Instructions for the task: All entries that follow are to be printed exactly as written.

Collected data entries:
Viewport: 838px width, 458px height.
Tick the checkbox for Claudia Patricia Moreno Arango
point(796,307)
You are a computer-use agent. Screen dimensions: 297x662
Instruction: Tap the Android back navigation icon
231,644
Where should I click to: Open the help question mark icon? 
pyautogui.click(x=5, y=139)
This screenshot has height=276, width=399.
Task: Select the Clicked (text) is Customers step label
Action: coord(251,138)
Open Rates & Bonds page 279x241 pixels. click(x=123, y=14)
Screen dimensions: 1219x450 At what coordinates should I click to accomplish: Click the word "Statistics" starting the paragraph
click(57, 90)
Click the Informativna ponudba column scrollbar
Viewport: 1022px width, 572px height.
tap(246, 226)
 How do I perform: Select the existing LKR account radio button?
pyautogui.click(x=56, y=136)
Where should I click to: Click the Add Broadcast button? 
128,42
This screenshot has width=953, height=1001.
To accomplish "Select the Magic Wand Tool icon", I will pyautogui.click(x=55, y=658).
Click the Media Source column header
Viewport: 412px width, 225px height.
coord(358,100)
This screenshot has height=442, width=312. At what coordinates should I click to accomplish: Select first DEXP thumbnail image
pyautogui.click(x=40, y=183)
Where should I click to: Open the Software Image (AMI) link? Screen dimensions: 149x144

Task response:
Viewport: 838px width, 458px height.
Tick the checkbox for Claudia Patricia Moreno Arango
point(796,307)
You are a computer-use agent. Screen dimensions: 297x662
Instruction: Tap the Android back navigation icon
231,644
Where should I click to: Open the help question mark icon? 
pyautogui.click(x=5, y=139)
This screenshot has height=276, width=399.
Task: Select the Clicked (text) is Customers step label
Action: coord(251,138)
Open Rates & Bonds page 279x241 pixels. click(x=123, y=14)
Screen dimensions: 1219x450 At what coordinates should I click to accomplish: Click the word "Statistics" starting the paragraph
click(57, 90)
Click the Informativna ponudba column scrollbar
Viewport: 1022px width, 572px height.
tap(246, 226)
 How do I perform: Select the existing LKR account radio button?
pyautogui.click(x=56, y=136)
Where should I click to: Click the Add Broadcast button? 
128,42
This screenshot has width=953, height=1001.
To accomplish "Select the Magic Wand Tool icon", I will pyautogui.click(x=55, y=658).
Click the Media Source column header
Viewport: 412px width, 225px height.
coord(358,100)
This screenshot has height=442, width=312. At what coordinates should I click to accomplish: Select first DEXP thumbnail image
pyautogui.click(x=40, y=183)
Where should I click to: Open the Software Image (AMI) link? Screen dimensions: 149x144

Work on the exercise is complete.